▸ WAS GEFORDERT IST:
Stimmen die folgenden Aussagen mit dem Text zur Acht-Prozent-Regel überein? Antworte zu jeder mit Ja oder Nein und zitiere wörtlich die Stelle im Text, die darüber entscheidet.
1. Die Acht-Prozent-Regel verpflichtet die Aktionär*innen der Banken, Verluste bis zu acht Prozent der Bilanzsumme zu tragen.
2. Die Steuerzahler*innen der EU wurden vor 20 Jahren aufgefordert, einen Blankoscheck auszustellen.
3. Der Text wurde ursprünglich auf Englisch veröffentlicht.

▸ VORLIEGENDER TEXT:
________

Acht Prozent – wir hatten einen Deal!

Christian M. Stiefmüller

18.09.2023
Die Acht-Prozent-Regel der EU soll dafür sorgen, dass Staaten und Steuerzahler*innen im Falle einer Bankenschieflage weniger haften müssen. Sie verlangt von den Aktionär*innen der Banken, dass sie für Verluste mit bis zu acht Prozent der Bilanzsumme aufkommen. Diese Regel steht für das Versprechen, dass die Steuerzahler*innen nie wieder für die riskanten Geschäfte der Banken würden zahlen müssen. Nun ist sie in Gefahr.

  • Der neueste Vorschlag der Europäischen Kommission zum Rahmenwerk für Krisenmanagement und Einlagensicherung für Banken (CMDI) nimmt die Aktionär*innen aus der Verantwortung bei Schieflage für einen Teil der Verluste aufzukommen.
  • Demnach sollen die Mitgliedsstaaten auf ihre nationalen Einlagensicherungsfonds zurückgreifen dürfen. Diese waren eigentlich dazu gedacht, Bankkund*innen im Falle einer Insolvenz vor dem Verlust ihres eingezahlten Geldes zu schützen.
  • Das Festhalten an der Acht-Prozent-Regel ist notwendig, denn dabei geht es um die Frage, wer die Kosten der nächsten Bankenkrise tragen wird.

Anmerkung: Dieser Text ist im Original in englischer Sprache erschienen.

Erinnern Sie sich noch an die Finanzkrise?

Vor 15 Jahren wurden die Steuerzahler*innen der EU aufgefordert, einen Blankoscheck auszustellen. Und zwar, um den Finanzsektor und insbesondere einige der größten europäischen Banken zu stützen, als diese nach jahrzehntelanger Deregulierung und ungehemmter Risikobereitschaft in Schwierigkeiten gerieten. Am Ende standen auf diesem Scheck rund eine Billion (1.000 Milliarden!) Euro. Die reichten gerade so aus, um die direkten Kosten zu decken – von den weiteren Kosten der nachfolgenden Schuldenkrise in der Eurozone ganz zu schweigen. Es folgte ein verlorenes Jahrzehnt mit niedrigem Wachstum, Nullzinsen und aufgeblähten Zentralbankbilanzen, das die politische und wirtschaftliche Stabilität des Kontinents dauerhaft verändert haben dürfte.

Was war schiefgelaufen?

Es stellte sich heraus, dass es den Banken in Europa und anderswo erlaubt war, mit einer Eigenkapitalausstattung zu arbeiten, die bei weitem nicht ausreichte, um die während der Krise erlittenen Verluste aufzufangen. Vor allem die größten Banken waren gerne bereit, Risiken einzugehen. Mit der Gewissheit, dass sie als „too big to fail“ (deutsch „zu groß um zu scheitern“) galten, konnten sie sich sicher sein, dass der Staat – also die Steuerzahler*innen – sie im Falle einer drohenden Pleite retten würden.

________

Daten zum Auffinden sichtbarer Ziele:

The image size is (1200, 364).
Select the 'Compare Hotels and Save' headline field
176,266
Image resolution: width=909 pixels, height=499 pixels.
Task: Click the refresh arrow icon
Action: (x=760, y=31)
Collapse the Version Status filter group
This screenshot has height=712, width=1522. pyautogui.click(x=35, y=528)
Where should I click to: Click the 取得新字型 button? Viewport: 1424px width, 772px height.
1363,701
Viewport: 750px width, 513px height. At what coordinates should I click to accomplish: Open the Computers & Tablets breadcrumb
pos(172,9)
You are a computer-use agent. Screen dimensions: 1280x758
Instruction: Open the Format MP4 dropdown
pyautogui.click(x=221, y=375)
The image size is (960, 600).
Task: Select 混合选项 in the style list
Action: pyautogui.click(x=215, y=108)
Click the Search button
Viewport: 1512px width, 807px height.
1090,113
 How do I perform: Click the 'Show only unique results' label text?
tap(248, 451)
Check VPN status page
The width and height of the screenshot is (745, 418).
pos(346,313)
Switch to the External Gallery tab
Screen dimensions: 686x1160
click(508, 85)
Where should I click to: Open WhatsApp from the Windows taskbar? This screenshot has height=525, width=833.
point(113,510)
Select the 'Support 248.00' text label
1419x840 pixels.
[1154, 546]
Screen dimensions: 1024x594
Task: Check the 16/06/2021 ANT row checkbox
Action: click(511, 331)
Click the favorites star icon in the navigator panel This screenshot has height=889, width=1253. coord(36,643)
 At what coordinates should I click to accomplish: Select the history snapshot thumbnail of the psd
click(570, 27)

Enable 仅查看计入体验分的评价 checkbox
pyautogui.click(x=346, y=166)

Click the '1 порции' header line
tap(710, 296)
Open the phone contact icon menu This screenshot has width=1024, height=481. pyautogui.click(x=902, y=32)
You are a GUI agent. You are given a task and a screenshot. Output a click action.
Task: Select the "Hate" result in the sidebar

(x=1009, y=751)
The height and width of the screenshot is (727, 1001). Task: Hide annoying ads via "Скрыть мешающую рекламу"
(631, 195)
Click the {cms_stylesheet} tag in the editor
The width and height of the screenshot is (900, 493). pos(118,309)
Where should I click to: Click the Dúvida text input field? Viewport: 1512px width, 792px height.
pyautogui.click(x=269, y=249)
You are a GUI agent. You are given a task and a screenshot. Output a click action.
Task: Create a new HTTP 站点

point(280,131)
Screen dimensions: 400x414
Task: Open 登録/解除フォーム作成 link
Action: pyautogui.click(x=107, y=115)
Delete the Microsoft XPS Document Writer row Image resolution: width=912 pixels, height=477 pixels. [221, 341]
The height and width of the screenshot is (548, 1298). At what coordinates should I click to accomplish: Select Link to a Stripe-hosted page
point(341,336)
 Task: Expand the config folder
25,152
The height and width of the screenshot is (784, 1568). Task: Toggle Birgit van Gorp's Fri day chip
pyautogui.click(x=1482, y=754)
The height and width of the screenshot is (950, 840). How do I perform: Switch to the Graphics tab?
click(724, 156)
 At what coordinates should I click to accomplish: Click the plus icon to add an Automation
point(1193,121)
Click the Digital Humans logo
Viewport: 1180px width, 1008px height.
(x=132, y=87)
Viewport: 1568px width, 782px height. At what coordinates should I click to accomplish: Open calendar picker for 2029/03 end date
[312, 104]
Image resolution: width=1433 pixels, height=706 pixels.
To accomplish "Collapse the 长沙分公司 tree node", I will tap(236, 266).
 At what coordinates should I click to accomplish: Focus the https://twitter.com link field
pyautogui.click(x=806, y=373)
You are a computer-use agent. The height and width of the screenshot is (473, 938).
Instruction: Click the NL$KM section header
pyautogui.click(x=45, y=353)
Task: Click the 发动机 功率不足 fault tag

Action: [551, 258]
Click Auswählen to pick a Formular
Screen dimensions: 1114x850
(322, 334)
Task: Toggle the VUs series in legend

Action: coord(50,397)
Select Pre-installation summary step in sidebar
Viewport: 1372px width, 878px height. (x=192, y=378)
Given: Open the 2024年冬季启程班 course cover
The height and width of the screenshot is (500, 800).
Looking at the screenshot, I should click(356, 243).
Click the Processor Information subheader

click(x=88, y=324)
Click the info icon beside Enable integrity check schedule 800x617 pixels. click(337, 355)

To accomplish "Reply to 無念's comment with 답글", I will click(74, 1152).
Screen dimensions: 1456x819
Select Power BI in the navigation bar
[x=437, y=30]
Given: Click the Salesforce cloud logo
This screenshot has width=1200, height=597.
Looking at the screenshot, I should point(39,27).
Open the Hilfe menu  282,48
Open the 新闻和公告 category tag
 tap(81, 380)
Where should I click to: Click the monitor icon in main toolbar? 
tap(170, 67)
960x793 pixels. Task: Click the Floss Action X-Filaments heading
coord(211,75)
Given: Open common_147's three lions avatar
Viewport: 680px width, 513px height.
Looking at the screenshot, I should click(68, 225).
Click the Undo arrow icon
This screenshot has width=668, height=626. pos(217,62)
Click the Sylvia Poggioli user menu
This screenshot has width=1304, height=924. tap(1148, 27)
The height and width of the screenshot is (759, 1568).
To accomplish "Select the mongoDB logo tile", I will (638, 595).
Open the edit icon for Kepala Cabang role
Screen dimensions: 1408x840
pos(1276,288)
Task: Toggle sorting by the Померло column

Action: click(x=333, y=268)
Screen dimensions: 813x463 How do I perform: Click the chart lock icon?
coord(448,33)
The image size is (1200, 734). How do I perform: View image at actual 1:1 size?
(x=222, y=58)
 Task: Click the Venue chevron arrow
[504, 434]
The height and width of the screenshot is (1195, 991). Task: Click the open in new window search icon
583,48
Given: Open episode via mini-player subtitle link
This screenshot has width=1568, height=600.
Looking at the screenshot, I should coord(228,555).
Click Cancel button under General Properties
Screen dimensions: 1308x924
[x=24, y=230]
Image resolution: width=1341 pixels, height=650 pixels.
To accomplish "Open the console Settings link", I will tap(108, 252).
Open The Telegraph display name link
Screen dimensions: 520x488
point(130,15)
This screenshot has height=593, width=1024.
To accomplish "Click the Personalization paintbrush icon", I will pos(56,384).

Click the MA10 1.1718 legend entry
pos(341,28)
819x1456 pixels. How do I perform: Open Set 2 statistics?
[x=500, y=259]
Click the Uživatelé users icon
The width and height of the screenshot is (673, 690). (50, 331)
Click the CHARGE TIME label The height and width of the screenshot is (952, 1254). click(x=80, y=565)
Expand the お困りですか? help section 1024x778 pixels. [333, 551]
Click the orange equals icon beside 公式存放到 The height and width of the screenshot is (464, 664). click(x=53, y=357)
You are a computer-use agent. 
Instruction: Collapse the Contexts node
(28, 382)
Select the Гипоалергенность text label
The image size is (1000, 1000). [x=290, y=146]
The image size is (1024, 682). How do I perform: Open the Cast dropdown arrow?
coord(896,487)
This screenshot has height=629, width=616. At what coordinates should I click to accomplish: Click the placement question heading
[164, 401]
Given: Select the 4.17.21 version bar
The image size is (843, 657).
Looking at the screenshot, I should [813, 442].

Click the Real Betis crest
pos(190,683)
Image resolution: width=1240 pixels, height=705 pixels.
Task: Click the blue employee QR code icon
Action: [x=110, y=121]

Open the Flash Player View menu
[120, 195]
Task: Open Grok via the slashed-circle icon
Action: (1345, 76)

________

▸ SCHRIFTLICHE LÖSUNG:
1. Ja: „Sie verlangt von den Aktionär*innen der Banken, dass sie für Verluste mit bis zu acht Prozent der Bilanzsumme aufkommen.“
2. Nein: „Vor 15 Jahren wurden die Steuerzahler*innen der EU aufgefordert, einen Blankoscheck auszustellen.“
3. Ja: „Dieser Text ist im Original in englischer Sprache erschienen.“